The free-with-RSVP festival is a joint production of the SF Ferry Building and Noise Pop, the local independent-music promoter that's been a fixture of the city's scene since 1993, per Noise Pop. Gates run from noon to 6 p.m. along the waterfront, with live music, family activities, and summer sun as the main draw, according to the Ferry Building. All ages are welcome, so long as you register online first.
The Lineup and the Rest of the Bill
Noise Pop has stacked the day with nine local acts spanning a genuinely eclectic spread of genres. As reported by the San Francisco Chronicle, the roster runs from pop-rock quartet French Cassettes and honky-tonk act Country Risqué to Peruvian band Combo Tezeta, rock trio Nina Durango, retro-pop group Animal Prince, psychedelic outfit Grooblen, and folk act Good Friends — rounded out by SF's DJ Walkin' Love and Oakland soul singer Window.
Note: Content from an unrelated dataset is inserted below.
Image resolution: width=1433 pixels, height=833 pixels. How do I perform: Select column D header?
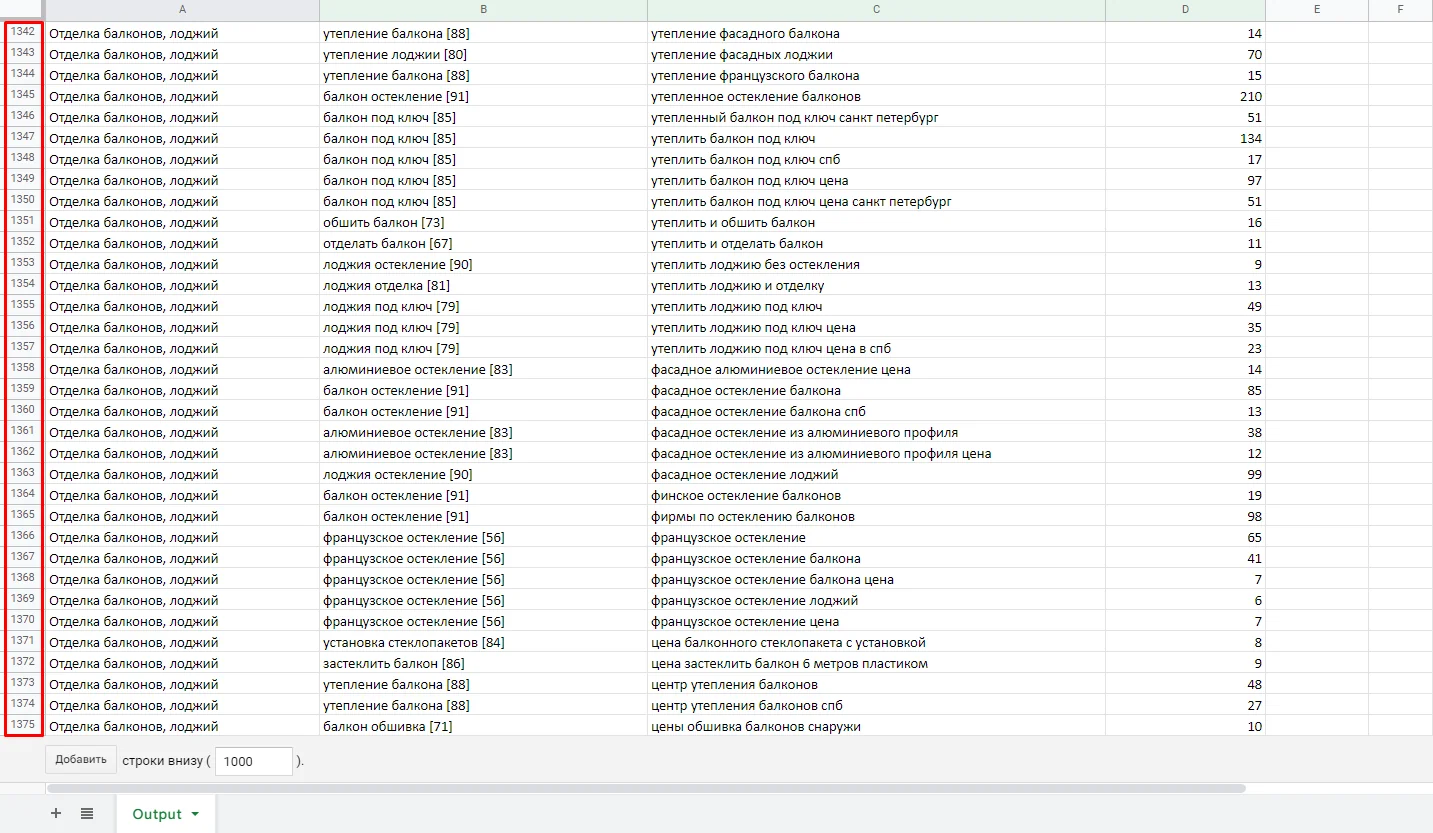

Music aside, the plaza doubles as a marketplace. More than 30 small retailers from the monthly Pickwick Vintage Show will set up on the mezzanine so shoppers can hunt for fashion finds while overlooking the crowd, the San Francisco Examiner reports. The San Francisco Bay Area Etsy Team is running hands-on workshops throughout the building, where you can walk away with a bedazzled bracelet, a felt drink coaster, or a homemade trinket tray.
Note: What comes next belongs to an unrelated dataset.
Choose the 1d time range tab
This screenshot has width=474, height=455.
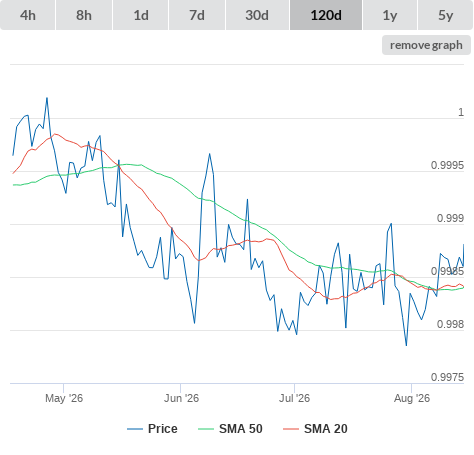[141, 15]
Oakland artist Meredith Steele — best known for her "100 Portraits of Oakland" and an ongoing San Francisco companion series — will show new work at a pop-up gallery, according to the San Francisco Chronicle. Steele photographs the city's landmarks and unsung corners, then finishes the acrylic paintings back in her Oakland studio, she told the San Francisco Examiner.
About That Wine Pass
The one thing that isn't free is the booze, and it comes at an oddly precise price. Guests 21 and up can buy a wine-tasting pass that includes five tasting tickets and a Ferry Building signature stemless glass, with proceeds benefiting Foodwise — the nonprofit that operates the Ferry Plaza, Mission, and Alemany farmers markets. How much? The San Francisco Examiner pegs it at $22.85; the San Francisco Chronicle says $22.84. Either way, the pours come courtesy of Napa Valley Vintners.
A Landmark Bucking the Downtown Doldrums
Here's the context that makes a landlord-thrown block party worth a second look: the Ferry Building is one of the few corners of downtown San Francisco that's genuinely thriving. A recent leasing flurry has filled the structure to near capacity, with nearly all of its retail and office space spoken for, the San Francisco Examiner reported. Occupancy has hovered above 95% even as the wider city office market wrestled with vacancy north of 30%, according to Pimco Prime Real Estate, which co-owns the building in a joint venture with Hudson Pacific Properties.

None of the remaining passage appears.